• _出題_: 映画「バベルの学校」鑑賞対話会の開催報告を、最後の文の後から書き継ぐこと。

• _ページ抜粋_:
開催報告 映画「バベルの学校」鑑賞対話会
「バベルの学校」鑑賞対話会
2017年5月27日(金)に映画「バベルの学校」の鑑賞対話会を実施しました。
今回は個別のお声がけを一切しなかったので数人での開催になるかな、と思っていましたが、当日参加の方も含めて8名での開催となりました。
フランスの移民状況を少し外観した後、映画を観て30分ほど感想を共有する時間を作りました。
今回は初めてお会いする方が多く、対話になるかどうか心配だったのですが、そんな心配は無用。それぞれ印象に残ったことや感じたことを率直にシェアしてくれました。
やはり、映画を観た後に少しでもいいので話す時間を持つのは良いなと思いました。
というのも、これは個人的な感想ですが、この映画はメッセージを絞り込まない作り方。色々な情報がバラバラと入ってくるので、話さないと整理ができない。逆に、話をすると色々な観点が映画の中に発見できたんだ、ということがわかって面白い。
フランスの移民政策
フランスでは15歳児の親の12%は外国出身だそうです。欧州の中でもこの比率は高く、よってフランスの移民政策が社会的にどのような影響を与えるのかは参考になるし興味深い。
EUは移民の子供に対して平等な処遇を与え教育を提供することを加盟各国に求めていますが、その実施は国が独自に行っています。歴史的に移民問題に直面してきた欧州は、5つの段階を経て移民政策を進めてきたと言われています。そんな中、フランスは一貫して「同化政策」を進めてきたと言われています。
「バベルの学校」は、ある一つの学校の適応クラスの事例ではあります。しかし、そのフランスの「同化政策」におけるクラスの「リアル」について示唆深い情報を提供してくれていると思います。

• _提供情報_:
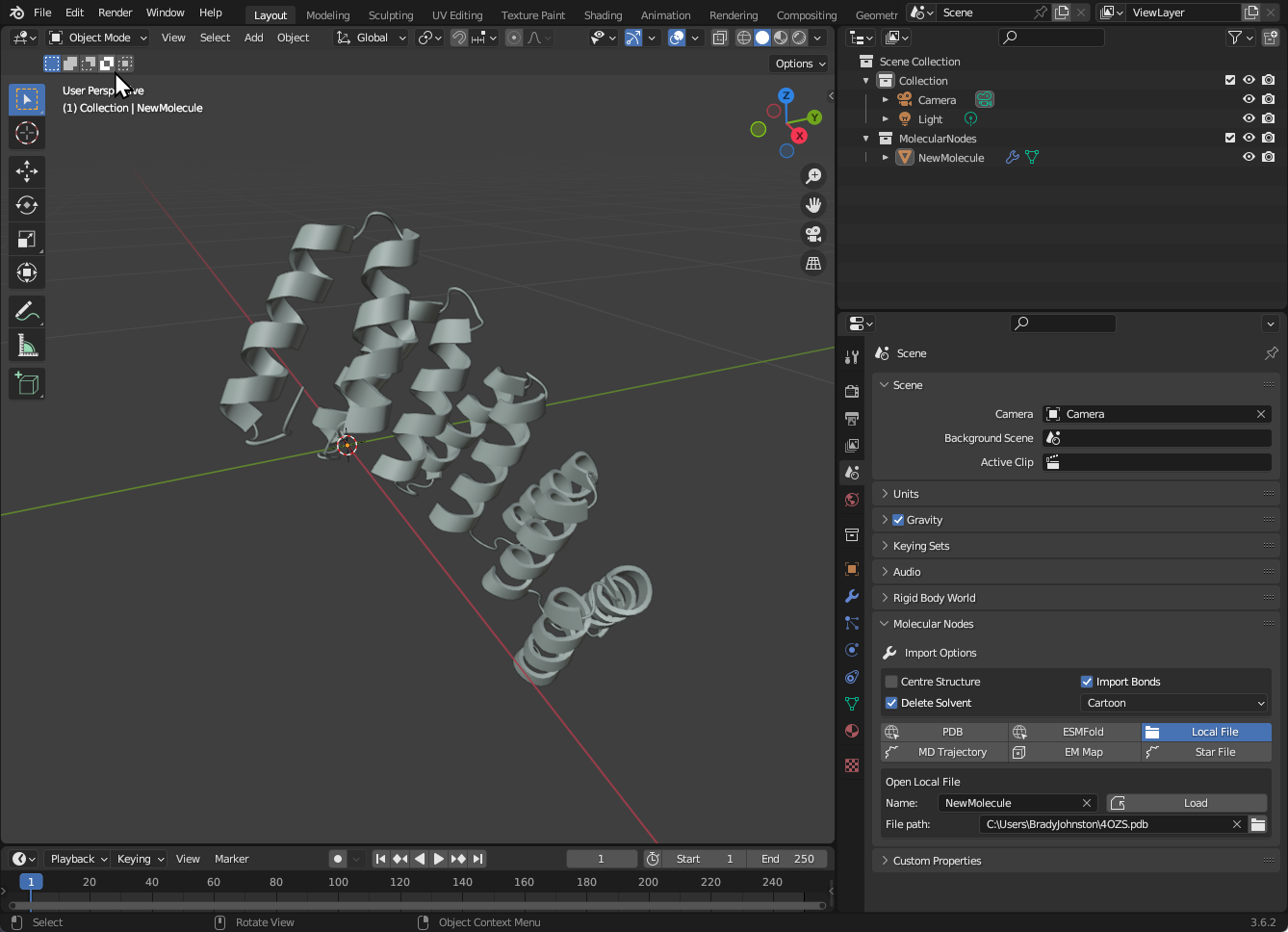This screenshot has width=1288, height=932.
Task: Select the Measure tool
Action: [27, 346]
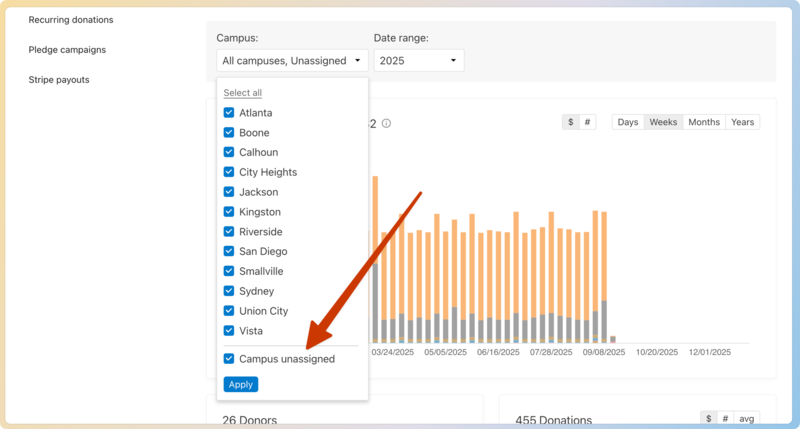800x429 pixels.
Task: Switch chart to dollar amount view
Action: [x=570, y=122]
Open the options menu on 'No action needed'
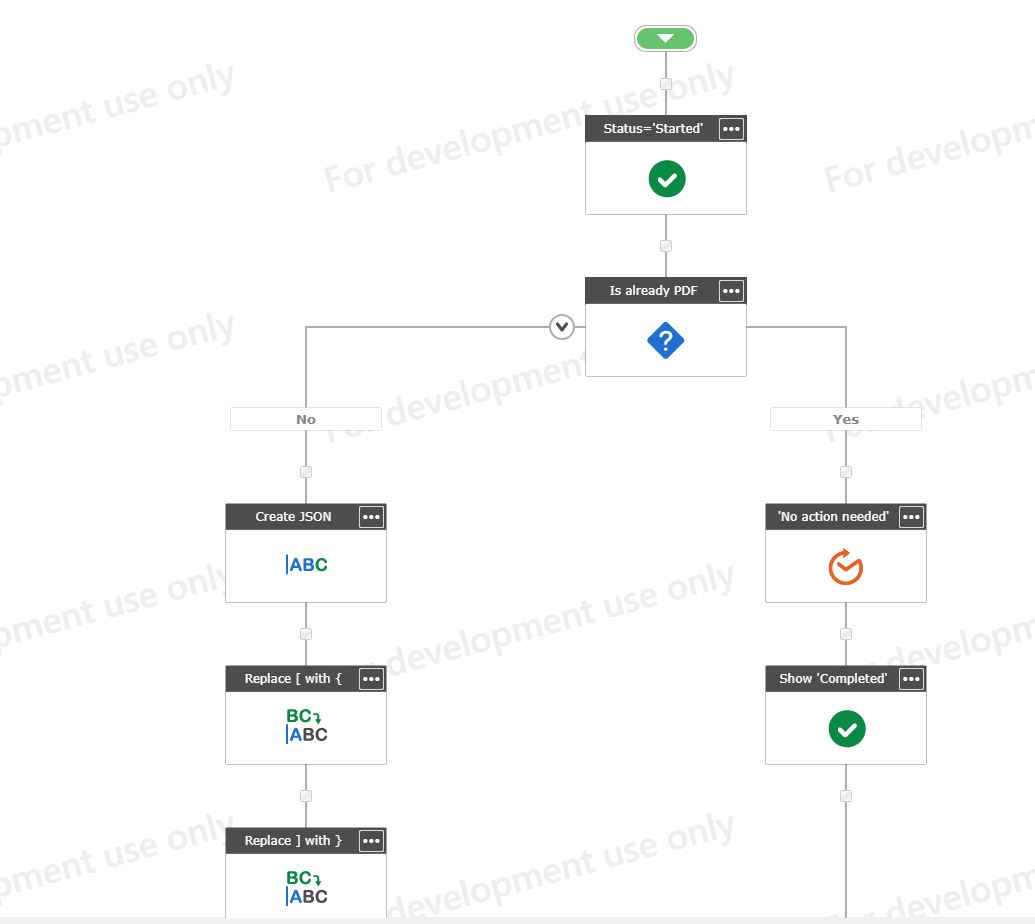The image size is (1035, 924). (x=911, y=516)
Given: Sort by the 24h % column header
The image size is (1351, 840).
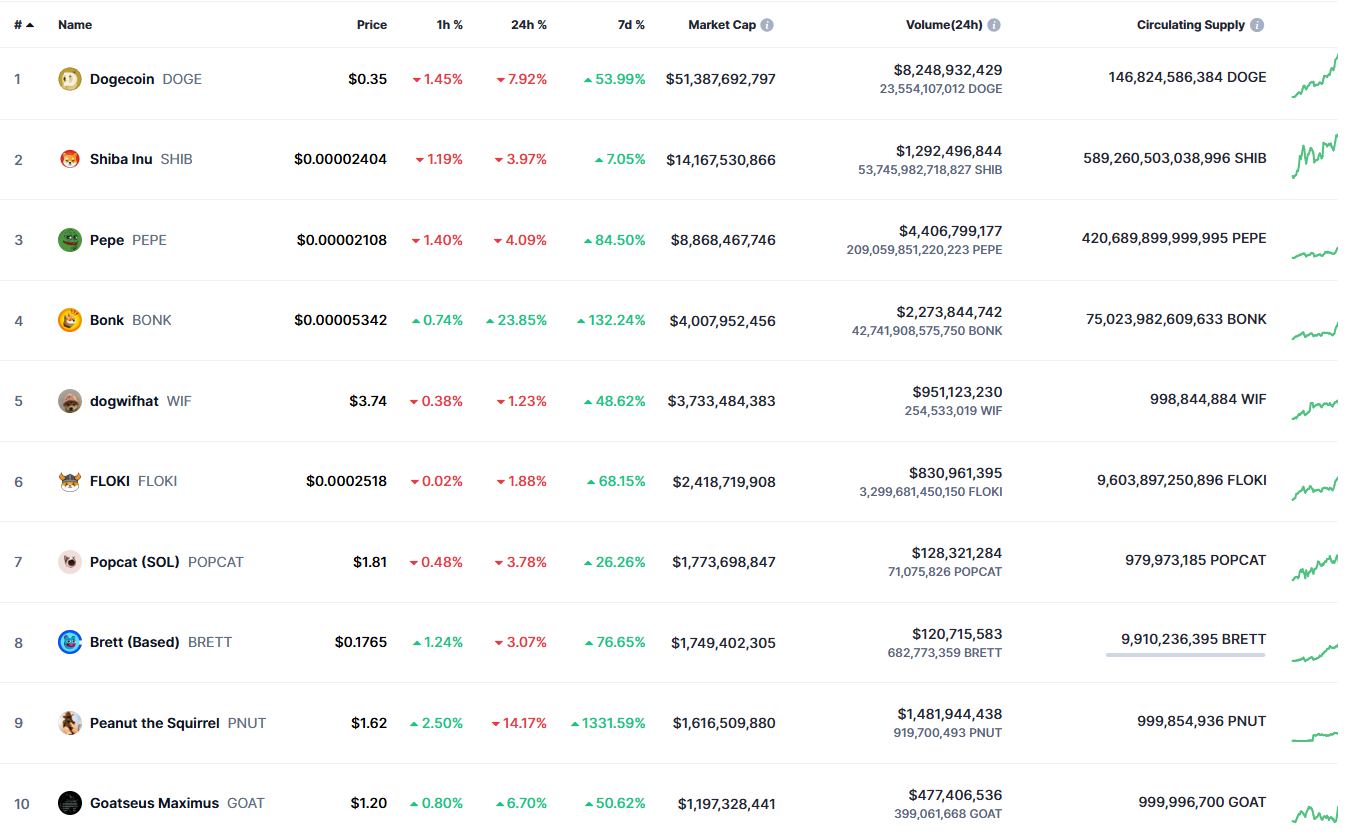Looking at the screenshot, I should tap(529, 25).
==
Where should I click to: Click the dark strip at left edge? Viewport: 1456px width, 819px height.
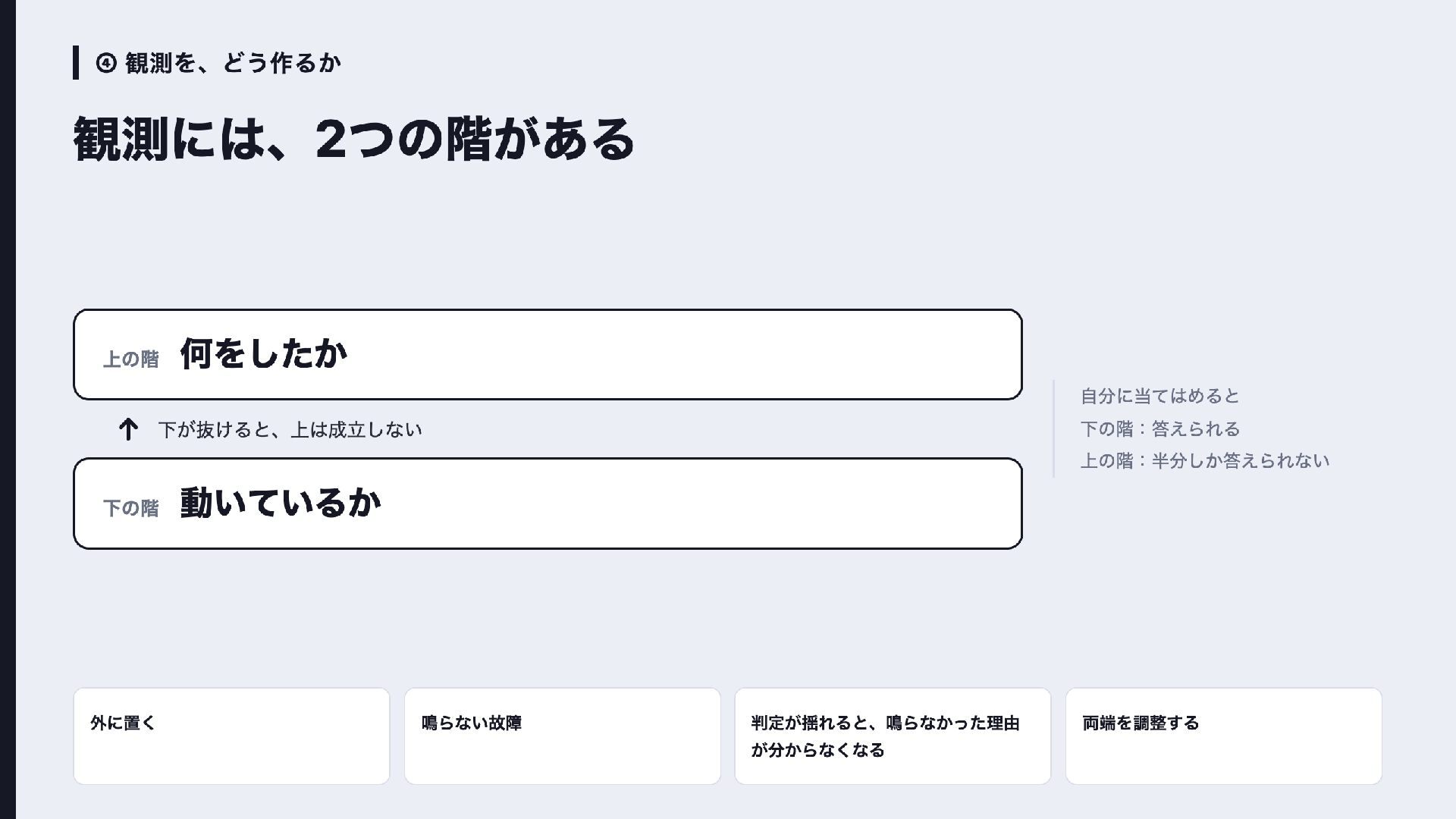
* * *
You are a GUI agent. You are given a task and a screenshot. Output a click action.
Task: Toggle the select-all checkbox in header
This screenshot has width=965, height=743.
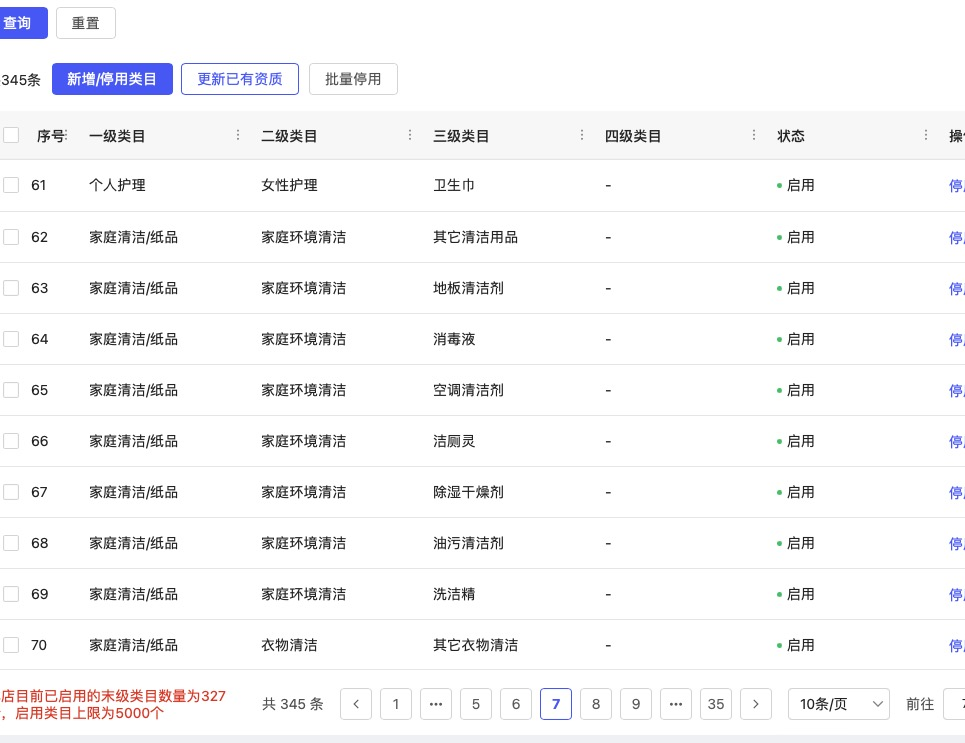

• _解答_:
多様性に対する感度を養う環境
個人的に「なるほど」と思ったのは、クラスで宗教や人種の議論になって「地球は疑問だらけだから、地球の名前は「疑問」に変えた方が良い」という話になるシーン。宗教や人種の議論は一歩間違えば根深い断絶を生んでしまうものだけど、この適応クラスではそうはならなかった。なぜなら、生徒のバックグラウンドがあまりにもバラバラだから。全員がまるで異なるので、「○○ vs ○○」というような極の対立構造が出来ない。
これは、ダイバーシティ研究における「フォルトライン(断層)」理論で言われていることと非常に近いな、と思いました。多数の層が一つの方向に揃うと大きな断層になって断絶するけれど、層がバラバラに重なっていると断層にはならない、という考え方。(フォルトラインに関してはこちらの記事に少し書いています)
フランスへの同化を目的にしたクラスではあるけれど、この環境で学んだ子供たちは、社会の暗黙の前提を言語化する領域に踏み込んでいる。それは、多様性が増す社会の中で暮らしていく上で必ず役に立つ力になると感じます。
対話することで気づく
今回は参加者の皆さんとの対話を通じて様々な気づきを持つことが出来ました。「映像の作り方」という観点から、そもそもドキュメンタリー映画でのメッセージの埋め込み型に対して意識をすることもありました。実り多い時間でありました。
次回は、2017年6月23日(金)の19時から、「コスタリカの奇跡」を題材に鑑賞対話会をしたいと思います。
詳細はこちらから。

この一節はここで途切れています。